Par expérience, n'importe quel individu sait qu'il n'a retenu de ses apprentissages que ce qui l'intéressait (que cela lui fût agréable ou utile). Vous qui êtes coiffeuse ou prof de sciences-nat., peut-être auriez-vous aimé être funambule ou jouer du saxo, vous ne le saurez jamais. Les mêmes qui nous accusent de faire de nos enfants des « analphabètes» trouvent normal de n'avoir jamais lu un auteur chinois, de n'avoir jamais joué une pièce de théâtre, de ne pas savoir reconnaître les arbres, d'être incapable d'aider une amie à accoucher. .. 
Le gag : «  étudier » Montaigne au Lycée, plus précisément ses discours sur l'école: «  Mieux vaut tête bien faite que bien pleine. » Commentez. 
Dans ces lieux où nous vivons avec eux, nos enfants n'étudieront Cicéron que si quelqu'un, empli de passion pour ce sympathique auteur, vient chez nous en disant qu'il a très envie de redécouvrir Cicéron avec les enfants. Mais il est sûr que ceux qui auront été embarqués pour cette découverte «  connaîtront » l'époque latine classique. Il est notable que ce sont les « voyageurs » (non les touristes) qui nous ont appris le plus de choses sur les pays étrangers. 
J'affirme catégoriquement que les enfants avec lesquels nous vivons ne sont ni analphabètes, ni idiots. Parce que, quelle que soit l'activité proposée, elle respecte leur rythme et leurs désirs, parce que le jeu libre demeure la pierre d'angle de leur construction. Leur savoir ne sera pas le nôtre. Et après? 

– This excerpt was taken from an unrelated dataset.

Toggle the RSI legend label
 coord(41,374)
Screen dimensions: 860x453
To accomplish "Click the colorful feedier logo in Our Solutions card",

Sans un adulte pour les « guider» en permanence ... 

Nous, « parents irresponsables », sommes partis de l'analyse concrète d'une situation concrète. Ce que nous avons appris, c'est d'abord l'expérience qui nous l'a enseigné, jamais l'école; c'est ensuite, en relation très étroite avec nos goûts et nos passions, ce que nous avons voulu savoir. Ne pas faire danser quelqu'un qui ne veut pas danser. 
Dans l'idéal, nous désirons multiplier les ouvertures possibles. A l'heure actuelle, nous nous sentons bien pauvres, mais nous sommes tout à fait prêts à accueillir n'importe quel écolier, collectionneur, professeur, qui a envie de faire découvrir aux enfants ce qu'il aime. Rien n'est dérisoire, si quelqu'un y prend plaisir et chacun a quelque chose à transmettre. La recette de la citrouille farcie, une étude sur Racine, un procédé pour enlever les taches de gras, une méthode de relaxation, une expérience de physique découverte en usine. Même les professeurs seront les bienvenus ... 
«  C'est parce que vous êtes allés à l'école que vous êtes capable d'écrire sur l'école. » C'est parce que nous sommes tous allés à l'école, qu'il y a si peu de gens qui se croient capables d'écrire! Tous les intellectuels ne contestent pas l'école, et d'une. D'ailleurs, comme par hasard, nous sommes beaucoup plus de femmes que d'hommes à chercher d'autres modes d'acquisition des savoirs et c'est vrai que « leur » culture nous est si étrangère que nous n'y tenons pas outre mesure. 
Mon problème n'est pas que ma fille sache un jour lire Lacan, mais qu'elle s'exprime et se fasse comprendre mieux que Lacan. Elle apprend, dans un lieu collectif, à s'exprimer et à communiquer. A l'école, elle aurait peut-être appris à «  lire » mettons Lacan, le lundi de 9 à 11 h dans l'année scolaire 1986­1987, salle 114. Mais je rêve (donc je crée) un lieu où sa vie croisera différents chemins, dont peut-être ceux de Lacan, et où elle aura le désir de rencontrer ceux qui exprimeront sa réalité. Elle la vivra alors dans sa lecture avec connivence. Sans doute à ce moment-là pourra-t-elle me traduire ces pages obscures qui me font flipper. 
Mais revenons à aujourd'hui. On entend dire parfois que les enfants de chez nous sont déstructurés (entendez « hors des structures adultes »). Il est inévitable que nous retournions le compliment à l'Education nationale. Les enfants qui ont été scolarisés et qui arrivent chez nous sont, de fait. complétement
« déstructurés ». Ils ne savent rien faire tout seuls sans un adulte pour les guider, ils «s'ennuient », s'ils n'ont pas de « travail », ils ont la sinistre habitude de compter les heures et les jours. Heureusement, cela ne dure pas, et ils se restructurent très vite. Il n'existe pas de vie sans structure. 
Nous essayons de vivre ensemble, adultes et enfants, en respectant le fait que leurs structures ne sont pas les nôtres. Nous appelons « déstructuré » (mais c'est un mot vide de sens et nous devrions dire « contre-structuré ») un enfant qui se structure sur un schéma adulte Nous revenons plus loin sur cet «état différent» propre à l'enfance (voir chapitre « motivations politiques »). 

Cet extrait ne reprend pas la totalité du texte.